*** Opening of Source data ***
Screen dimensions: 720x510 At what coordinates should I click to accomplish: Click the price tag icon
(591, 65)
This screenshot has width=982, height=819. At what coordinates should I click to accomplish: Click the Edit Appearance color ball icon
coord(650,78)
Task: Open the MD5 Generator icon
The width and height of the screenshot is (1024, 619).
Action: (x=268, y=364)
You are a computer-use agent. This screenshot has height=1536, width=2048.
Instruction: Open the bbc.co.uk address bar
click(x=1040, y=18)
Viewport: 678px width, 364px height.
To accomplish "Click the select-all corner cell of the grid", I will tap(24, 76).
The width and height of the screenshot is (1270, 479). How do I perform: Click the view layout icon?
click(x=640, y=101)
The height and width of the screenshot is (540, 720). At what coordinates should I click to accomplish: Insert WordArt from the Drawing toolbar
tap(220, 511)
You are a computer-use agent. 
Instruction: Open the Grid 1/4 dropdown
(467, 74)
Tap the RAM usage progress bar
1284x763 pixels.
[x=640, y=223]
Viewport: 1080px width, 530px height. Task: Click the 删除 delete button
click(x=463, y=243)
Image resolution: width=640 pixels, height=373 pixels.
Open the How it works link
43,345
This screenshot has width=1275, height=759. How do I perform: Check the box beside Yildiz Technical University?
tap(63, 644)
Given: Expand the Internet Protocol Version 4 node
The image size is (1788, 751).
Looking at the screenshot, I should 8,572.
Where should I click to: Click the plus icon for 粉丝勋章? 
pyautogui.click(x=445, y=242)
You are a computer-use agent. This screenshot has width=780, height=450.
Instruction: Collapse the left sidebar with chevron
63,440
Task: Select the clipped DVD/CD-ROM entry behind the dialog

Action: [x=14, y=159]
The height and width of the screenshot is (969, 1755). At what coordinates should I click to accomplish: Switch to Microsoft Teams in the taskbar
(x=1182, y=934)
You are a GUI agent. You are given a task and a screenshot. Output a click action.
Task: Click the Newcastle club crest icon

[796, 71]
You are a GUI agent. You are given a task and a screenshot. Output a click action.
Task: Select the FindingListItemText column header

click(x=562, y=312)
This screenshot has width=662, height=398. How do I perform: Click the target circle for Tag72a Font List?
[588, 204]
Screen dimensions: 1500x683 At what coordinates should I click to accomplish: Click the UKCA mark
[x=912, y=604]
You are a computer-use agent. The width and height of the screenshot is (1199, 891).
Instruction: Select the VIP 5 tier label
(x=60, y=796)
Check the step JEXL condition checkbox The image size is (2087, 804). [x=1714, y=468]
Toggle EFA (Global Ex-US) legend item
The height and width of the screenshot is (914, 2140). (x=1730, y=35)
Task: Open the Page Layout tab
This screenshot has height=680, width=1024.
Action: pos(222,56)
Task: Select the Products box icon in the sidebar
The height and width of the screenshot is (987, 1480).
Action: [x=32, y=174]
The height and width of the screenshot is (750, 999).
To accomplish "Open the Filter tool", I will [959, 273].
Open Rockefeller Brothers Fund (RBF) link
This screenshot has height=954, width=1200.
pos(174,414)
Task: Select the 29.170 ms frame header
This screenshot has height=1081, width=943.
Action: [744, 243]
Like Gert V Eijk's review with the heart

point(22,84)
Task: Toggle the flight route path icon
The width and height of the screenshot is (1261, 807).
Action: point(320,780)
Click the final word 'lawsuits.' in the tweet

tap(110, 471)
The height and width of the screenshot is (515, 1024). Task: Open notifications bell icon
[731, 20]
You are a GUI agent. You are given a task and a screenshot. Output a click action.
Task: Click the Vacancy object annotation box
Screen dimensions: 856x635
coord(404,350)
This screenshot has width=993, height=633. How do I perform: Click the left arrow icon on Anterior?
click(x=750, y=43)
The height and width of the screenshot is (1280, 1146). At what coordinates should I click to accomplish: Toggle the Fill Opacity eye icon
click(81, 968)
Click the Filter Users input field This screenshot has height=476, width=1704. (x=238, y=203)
*** Close of Source data ***
Across the entries above, tally the lines that contain the string "will" and give that figure alone.

Solution below
2